36 Secondly, as Lindgren J observed in Kenman Kandy (Australia) Pty Ltd v Registrar of Trade Marks (2002) 56 IPR 30 at [84]:
"While inherent adaptation to distinguish requires attention to be focused on the mark itself, and is intended to stand in sharp contrast to a mark's capacity to distinguish arising from use, the notion of 'the mark itself' does not exclude from consideration the nature of the range of goods within the class or classes in respect of which registration is sought, or the various ways in which the mark might, within the terms of the registration, be used in relation to those goods.
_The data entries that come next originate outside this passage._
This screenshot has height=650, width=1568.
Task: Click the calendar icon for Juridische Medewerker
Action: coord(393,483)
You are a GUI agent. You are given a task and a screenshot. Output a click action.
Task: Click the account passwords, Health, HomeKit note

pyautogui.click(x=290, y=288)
Indeed, those matters must be taken into account."
37 Thirdly, there is the "negative test": cf Kenman Kandy (Aust) Pty Ltd at [98]; of Kitto J in Clark Equipment Co v Registrar of Trade Marks (1964) 111 CLR 511 at 514 which, while not purporting to identify all of the circumstances in which a mark will or will not be inherently adapted to distinguish: Kenman Kandy at [98]; is of particular present relevance. It is:
"That ultimate question must not be misunderstood. It is not whether the mark will be adapted to distinguish the registered owner's goods if it be registered and other persons consequently find themselves precluded from using it. The question is whether the mark, considered quite apart from the effects of registration, is such that by its use the applicant is likely to attain his object of thereby distinguishing his goods from the goods of others … [t]he question whether a trade mark is adapted to distinguish [must] be tested by reference to the likelihood that other persons, trading in goods of the relevant kind and being actuated only by proper motives - in the exercise, that is to say, of the common right of the public to make honest use of words forming part of the common heritage, for the sake of the signification which they ordinarily possess - will think of the word and want to use it in connexion with similar goods in any manner which would infringe a registered trade mark granted in respect of it."
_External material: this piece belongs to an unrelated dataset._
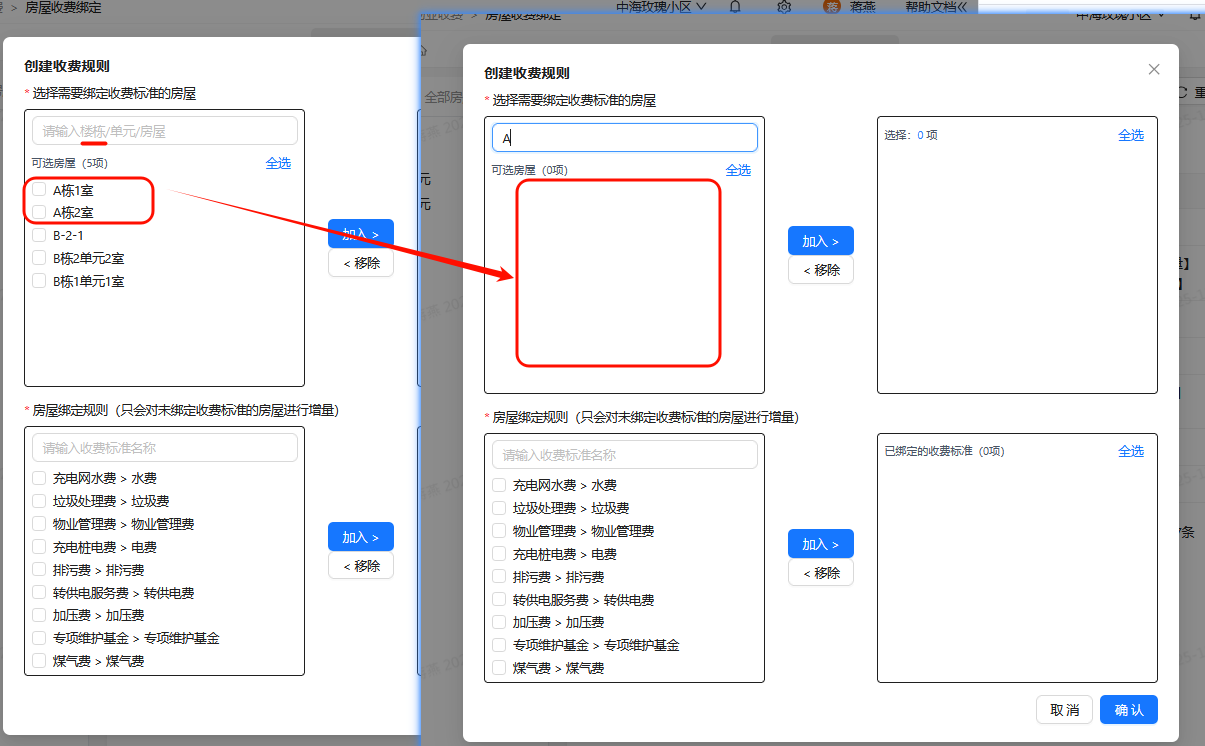
Task: Close the 创建收费规则 dialog
Action: (1153, 69)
38 Fourthly, as Note 1 to s 41(6) of the Act suggests - and it is said to reflect "the trend of relevant judicial authority": Ocean Spray Cranberries Inc, at 589:
"Trade marks that are not inherently adapted to distinguish goods or services are mostly trade marks that consist wholly of a sign that is ordinarily used to indicate:
(a) the kind, quality, quantity, intended purpose, value, geographical origin, or some other characteristic, of goods or services."
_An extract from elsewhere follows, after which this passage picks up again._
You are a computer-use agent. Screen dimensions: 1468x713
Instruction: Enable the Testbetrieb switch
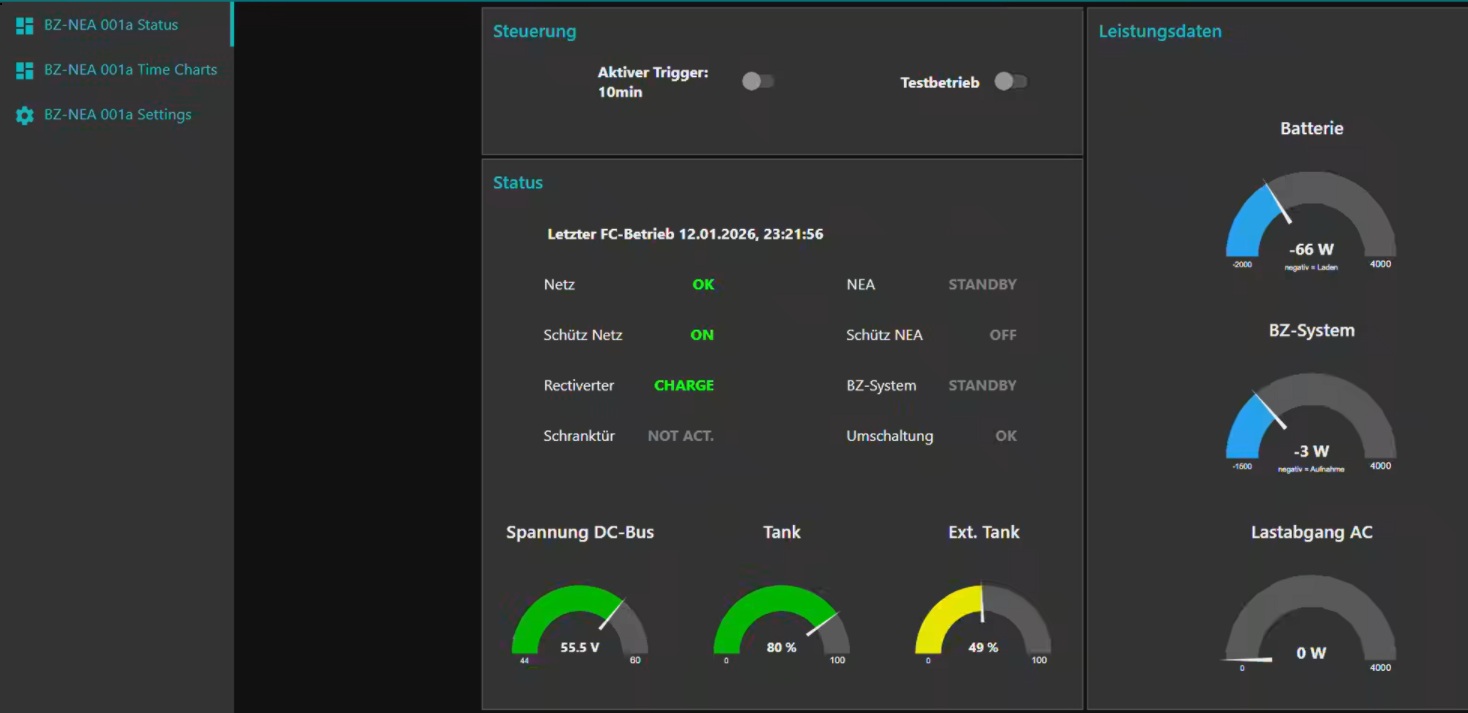point(1011,81)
Nonetheless words which, though descriptive of the quality or character of goods or services, are not the only or natural words which would be chosen for that purpose can properly be said to have some degree of inherent adaptation to distinguish: Re the Application of J P Coats Ltd (1936) 53 RPC 355 at 380. Distinctly, that a descriptive statement is commonly associated with a particular trader's goods or services does not, in and of itself, mean that that statement is inherently adapted to distinguish that trader's goods or services. It may, for example, be naturally applied to goods or services of that type by whomsoever manufactured or supplied: ibidat 380.
39 Fifthly, a descriptive word may to a degree be inherently adapted to distinguish because the description itself involves an unfamiliar, obsolete, unexpectedly evocative or purely emotive usage: cf J P Coats at 380; Mark Foy's Ltd v Davies Coop & Co Ltd (1956) CLR 190 at 194.